= Reclaim The City =

Affordable housing movement in Cape Town

Reclaim The City (RTC) is a South African non-racial social movement campaigning for land and housing in Cape Town's inner city and wealthy suburbs.

Reclaim The City is known for its campaigns for affordable and low-income housing, as well as for spearheading the occupation of two empty and dilapidated government buildings, which it transformed into housing for poor and vulnerable families.

==Tafelberg campaign==

Reclaim the City was established in response to the Western Cape Provincial Government's decision to sell the former Tafelberg Remedial School site in Sea Point to the Phyllis Jowell Jewish Day School in 2015. The movement argued that the publicly owned site should instead be used for affordable and social housing because of its location close to employment opportunities and public transport in Cape Town's inner city.

The provincial government sold the property for after declaring it surplus to provincial requirements, with the proceeds intended to contribute towards the construction of a new provincial administrative building in Cape Town. Prior to the sale, however, a 2012 feasibility study by the Social Housing Regulatory Authority had identified the site as suitable for inner-city affordable housing.

Following the announcement of the sale, Reclaim the City, together with the housing rights organisation Ndifuna Ukwazi and other supporters, organised protests and challenged the transaction in court. The applicants argued that disposing of the site for private development failed to address Cape Town's legacy of apartheid-era spatial segregation and overlooked the state's constitutional obligations to facilitate access to well-located affordable housing.
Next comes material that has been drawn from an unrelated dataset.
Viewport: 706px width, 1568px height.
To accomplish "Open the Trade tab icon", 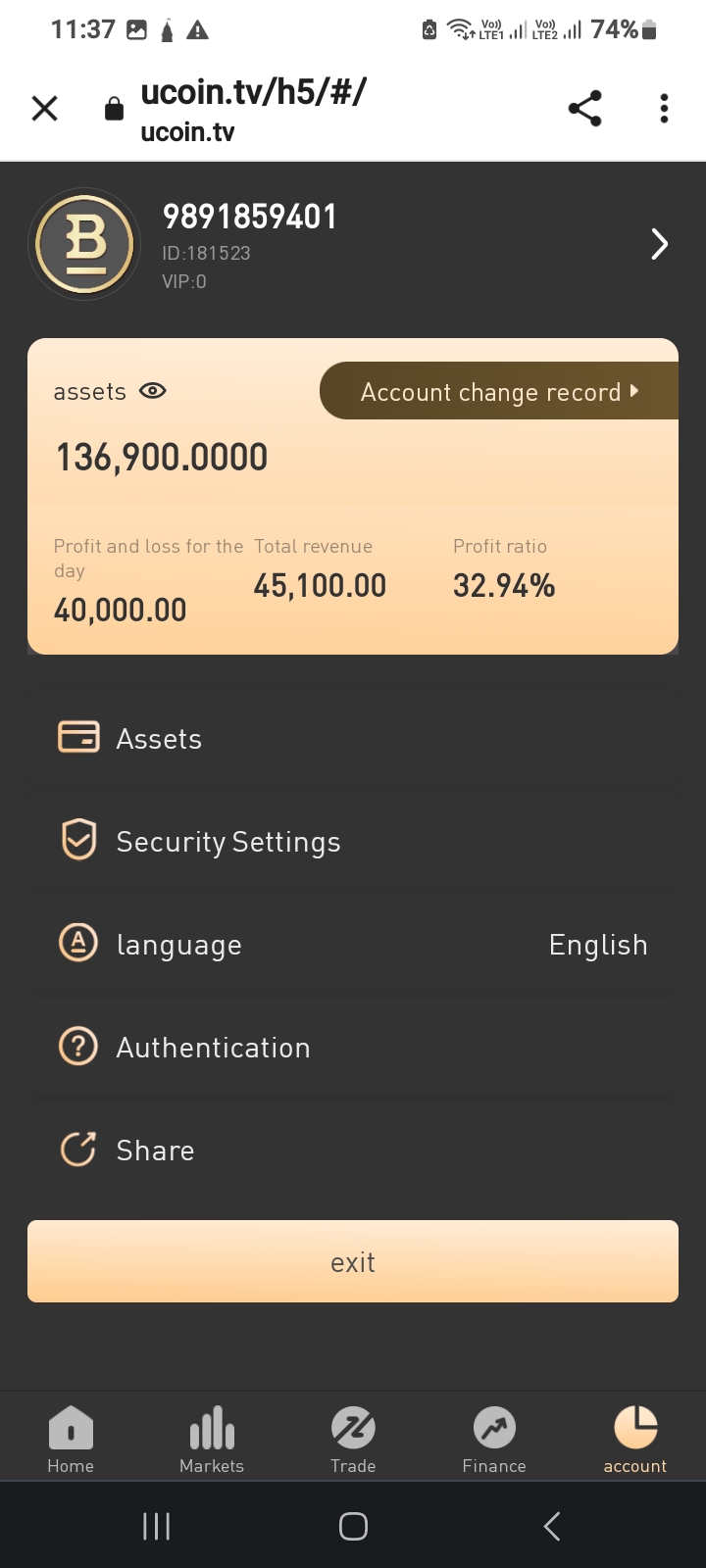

The movement also obtained an interim interdict delaying the transfer of the property, after which the provincial government reopened a public participation process before ultimately proceeding with the sale despite widespread public objections.

In 2020, the Western Cape High Court declared the sale unlawful and set it aside. Following the judgment, the purchaser withdrew from the transaction.
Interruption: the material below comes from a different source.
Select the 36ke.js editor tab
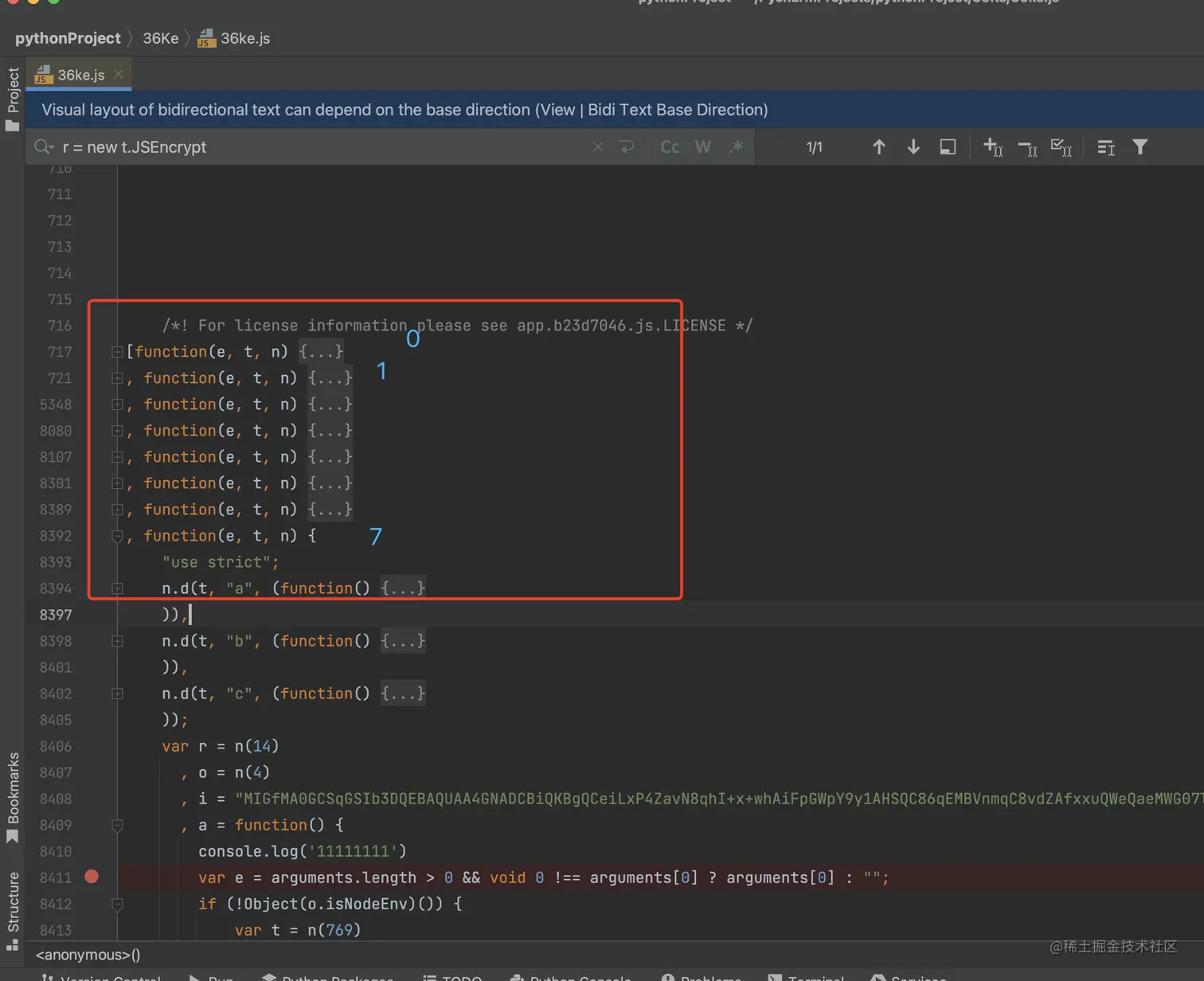This screenshot has height=981, width=1204. [80, 75]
In 2024, the Supreme Court of Appeal overturned the High Court's decision, ruling in favour of the provincial government.

In 2026, the Constitutional Court unanimously overturned the Supreme Court of Appeal's judgment, permanently invalidating the 2015 sale. The Court held that the sale had been unlawful and unconstitutional, finding that the provincial and municipal governments had failed to meet their constitutional obligations to advance access to affordable housing and reduce apartheid-era spatial inequality. It also found that the disposal process was procedurally flawed because the public participation process was inadequate and the National Minister of Human Settlements had not been properly consulted.
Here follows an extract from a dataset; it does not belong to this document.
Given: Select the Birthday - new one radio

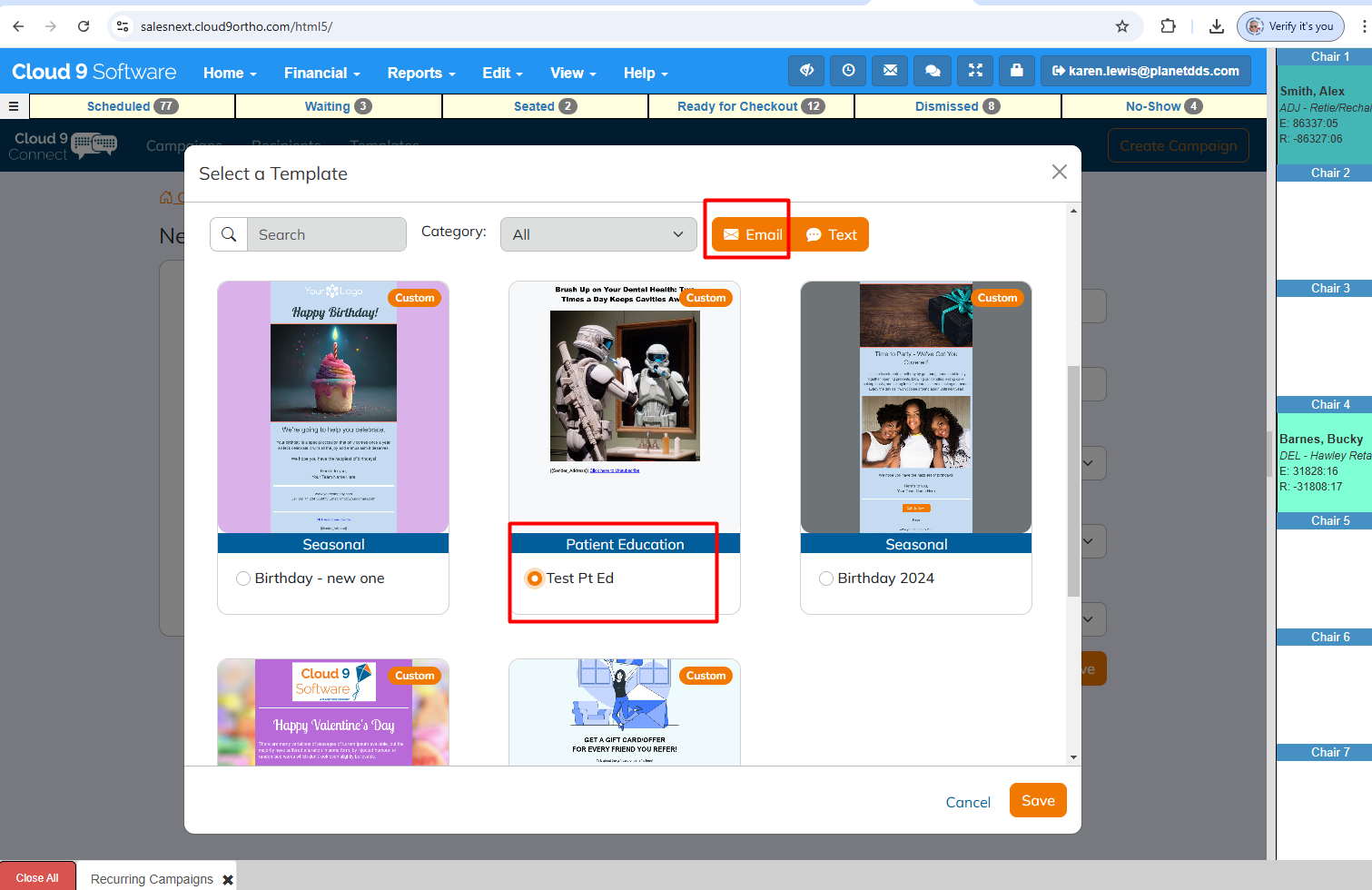Looking at the screenshot, I should pos(243,578).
==Occupations of Cissie Gool House and Ahmed Kathrada House==

Reclaim The City, along with evicted and unhoused residents of Cape Town's inner city, occupied the unused Woodstock Hospital in March 2017. They turned the property into a housing occupation for hundreds of families. The occupation has been likened to a modern-day commune in the image of the famous Paris Commune of 1871.

Also in March 2017, Reclaim The City spearheaded a second occupation: the former Helen Bowden Nurses Home in the wealthy suburb of Green Point in Cape Town. The property was converted into housing for a few hundred families.

Both occupations have been described as a "tool to hold government to account" and referred to as "the only affordable housing opportunities for poor and working-class people in the metro".